### YOUR ASSIGNMENT
Exclude the pictures. Transcribe, exactly as written, the lines from the one with "You are a computer-use" through the end of the entries below.

### THE RECORDS
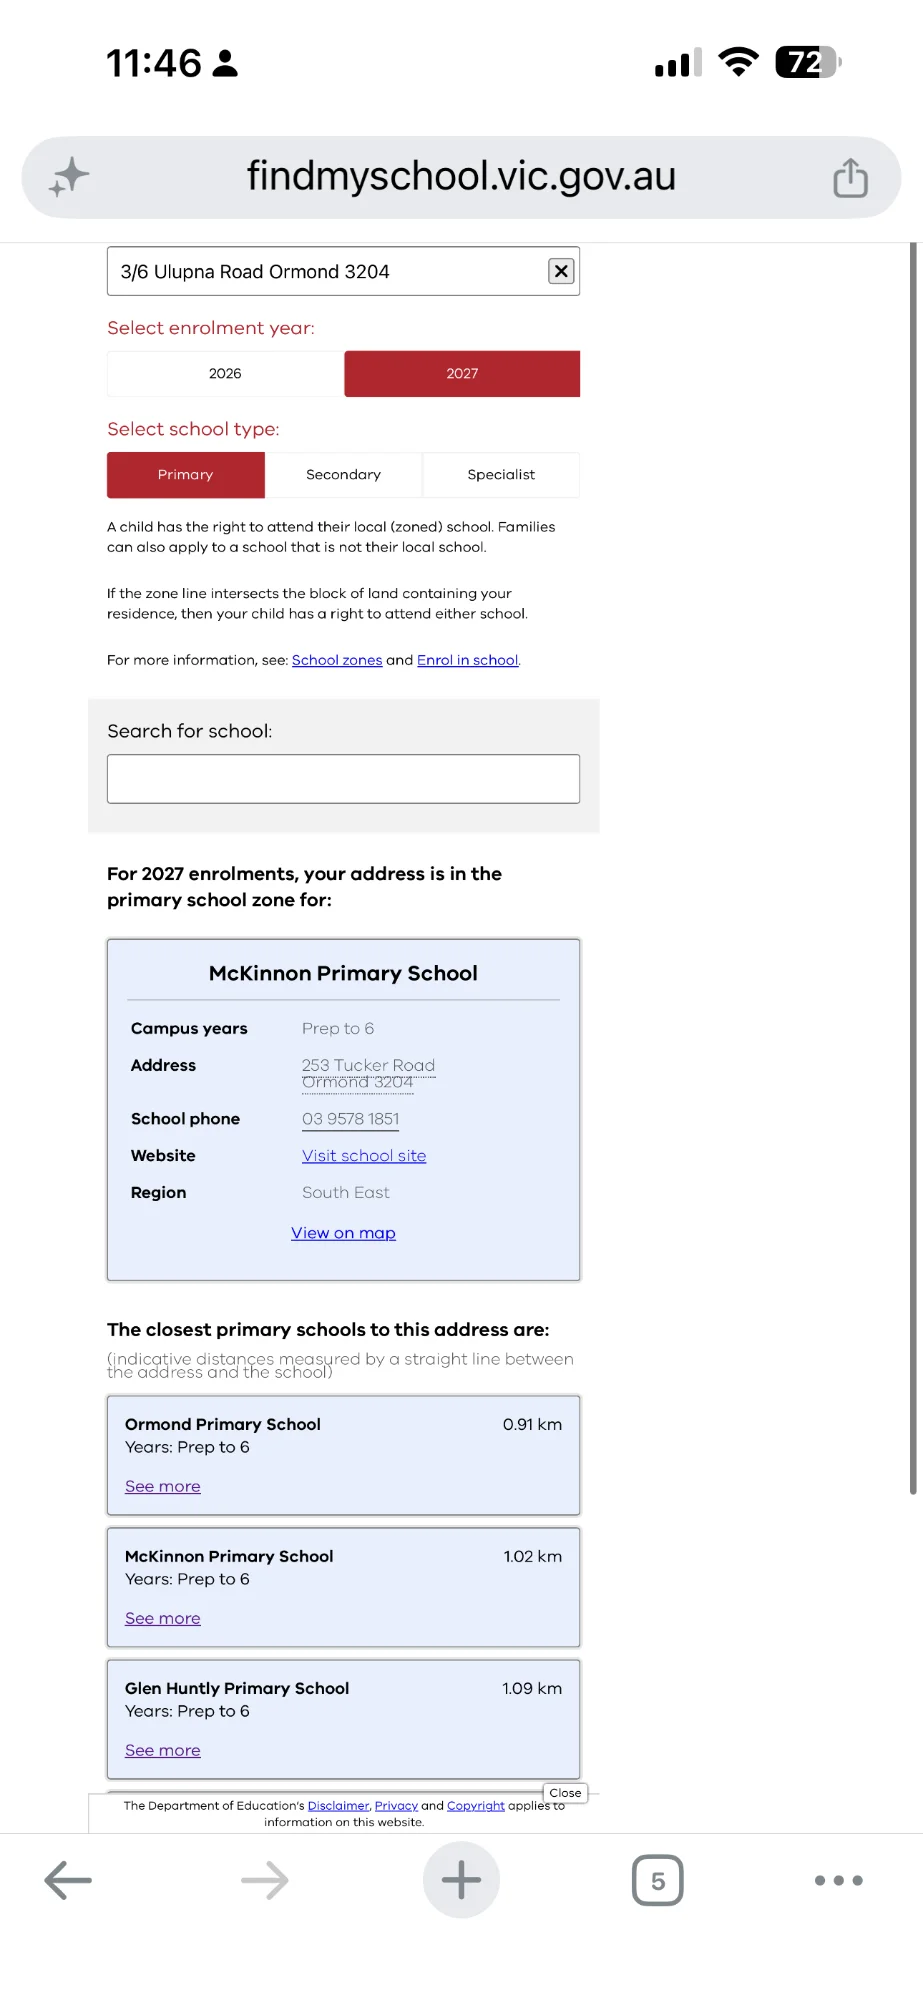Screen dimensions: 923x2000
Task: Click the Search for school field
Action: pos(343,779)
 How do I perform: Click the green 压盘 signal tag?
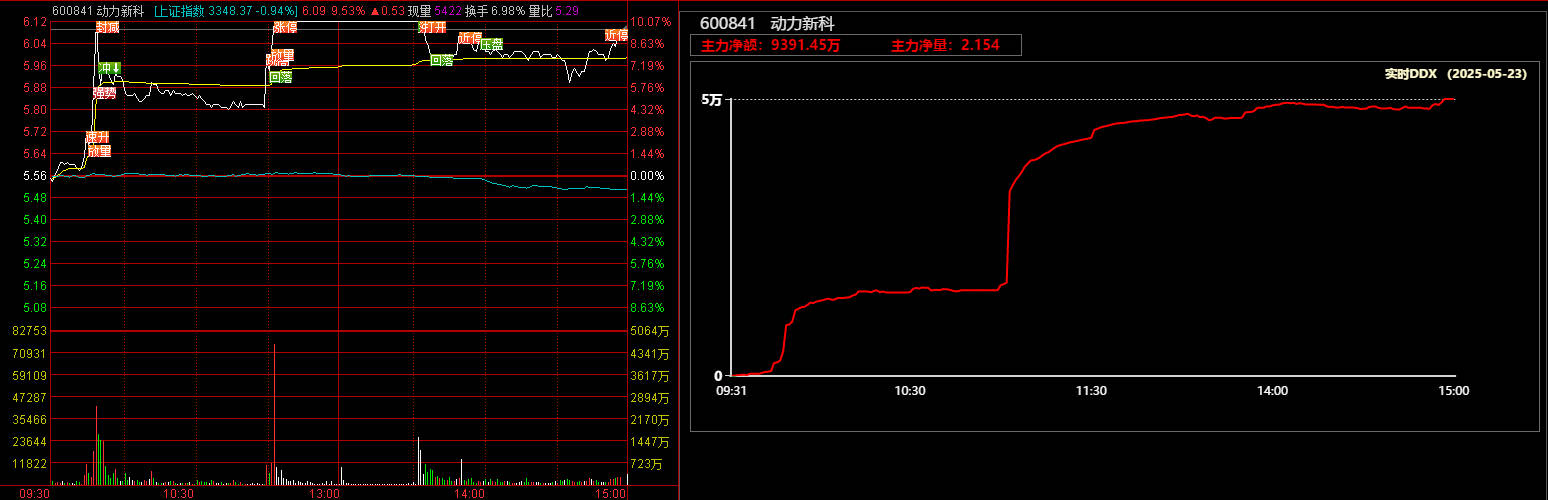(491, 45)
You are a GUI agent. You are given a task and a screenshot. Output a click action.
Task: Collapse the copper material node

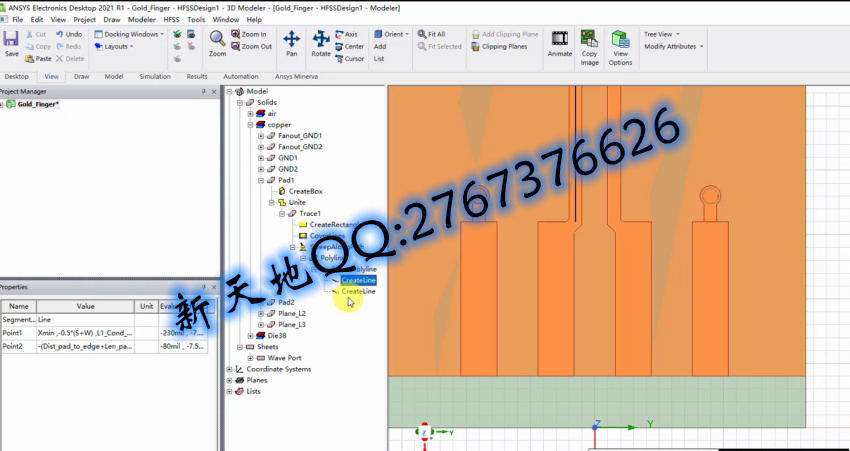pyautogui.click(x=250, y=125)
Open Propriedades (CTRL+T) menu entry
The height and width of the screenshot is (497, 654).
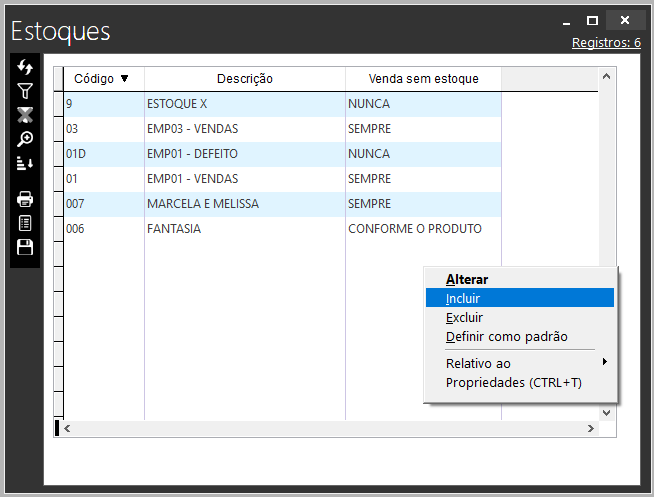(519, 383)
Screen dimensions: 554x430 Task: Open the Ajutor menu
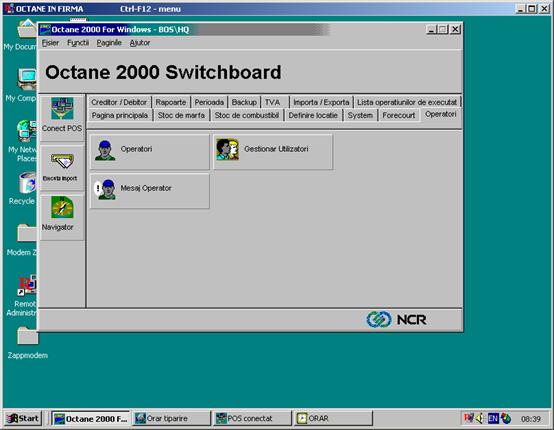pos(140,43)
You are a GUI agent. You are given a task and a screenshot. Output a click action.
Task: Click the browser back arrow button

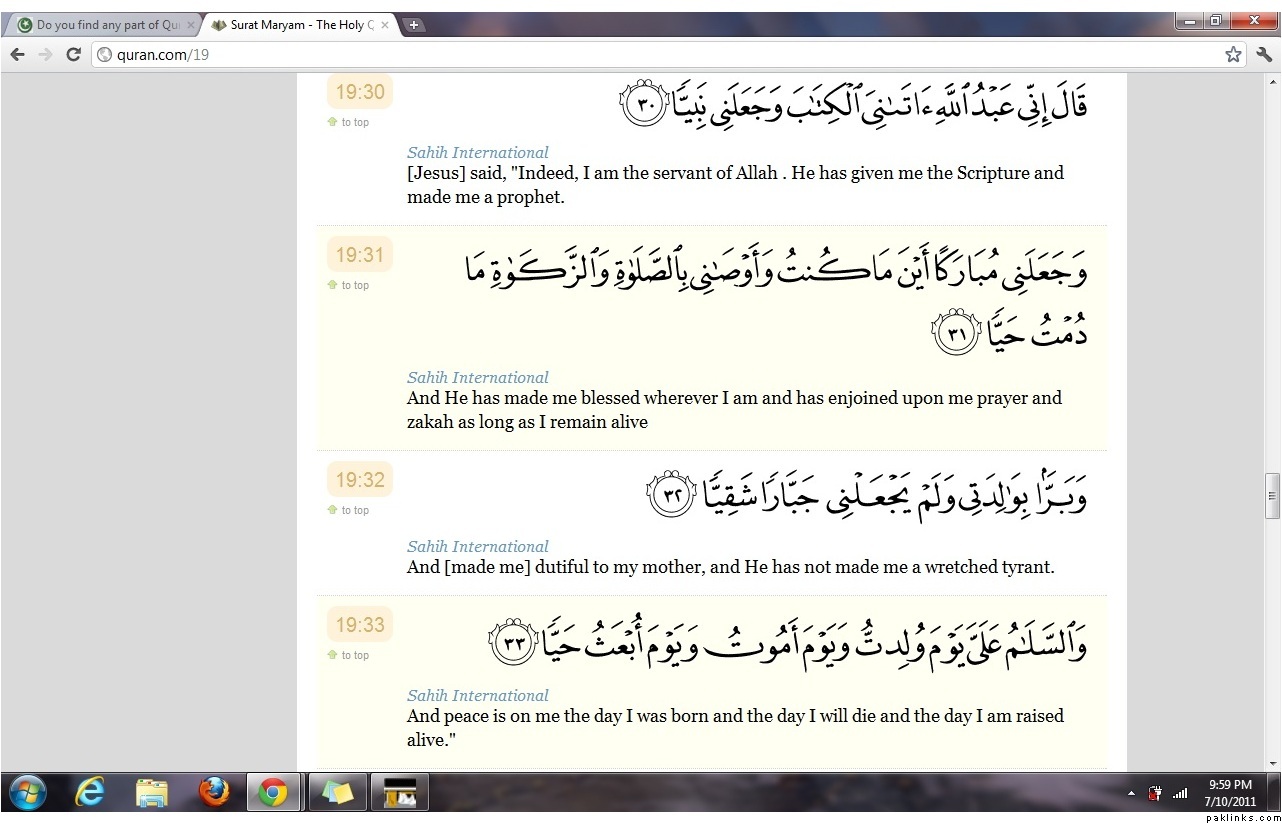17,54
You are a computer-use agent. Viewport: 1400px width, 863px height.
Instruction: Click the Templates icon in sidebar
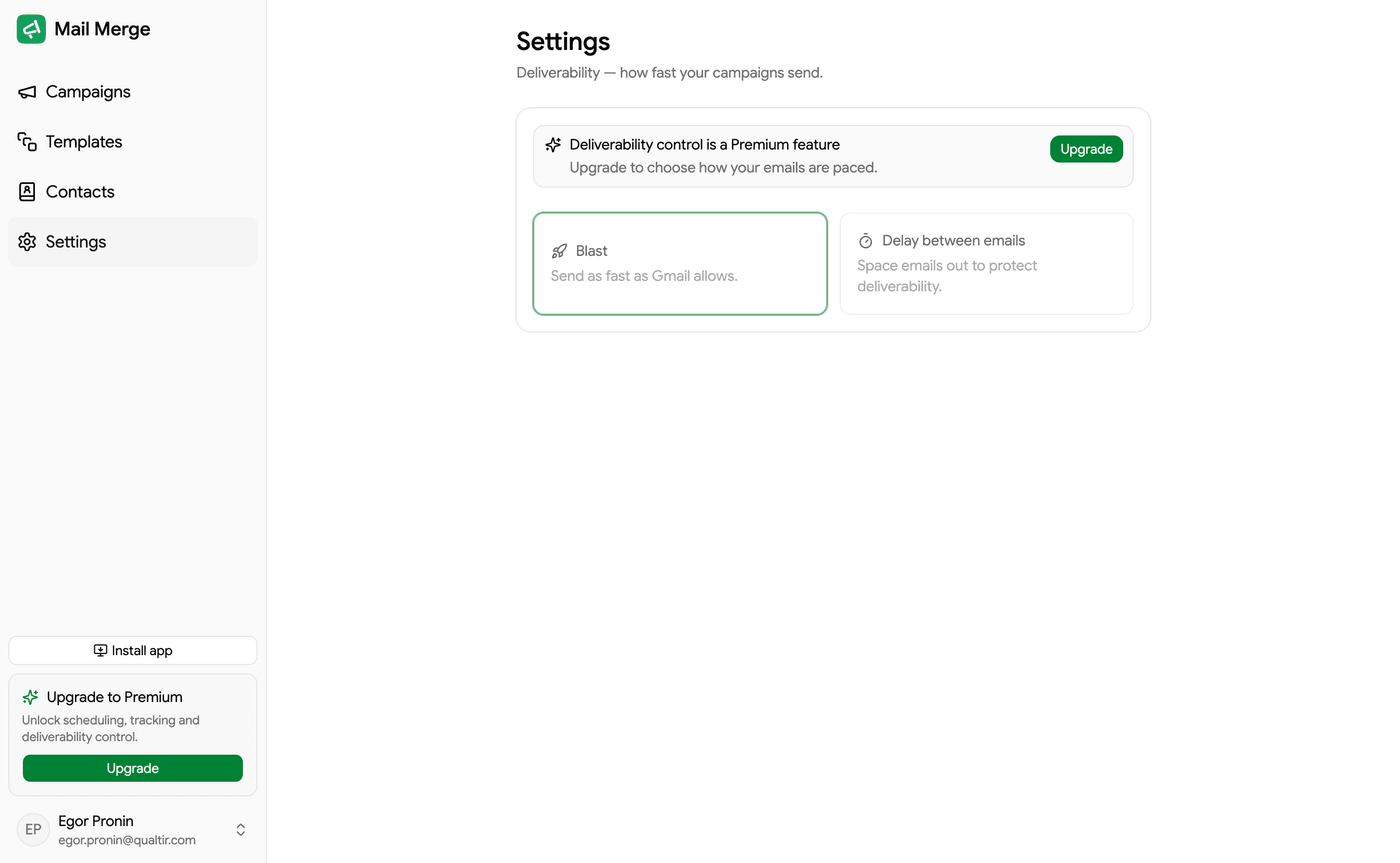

### ANSWER
You are a computer-use agent. Viewport: 1400px width, 863px height.
Instruction: Click the Templates icon in sidebar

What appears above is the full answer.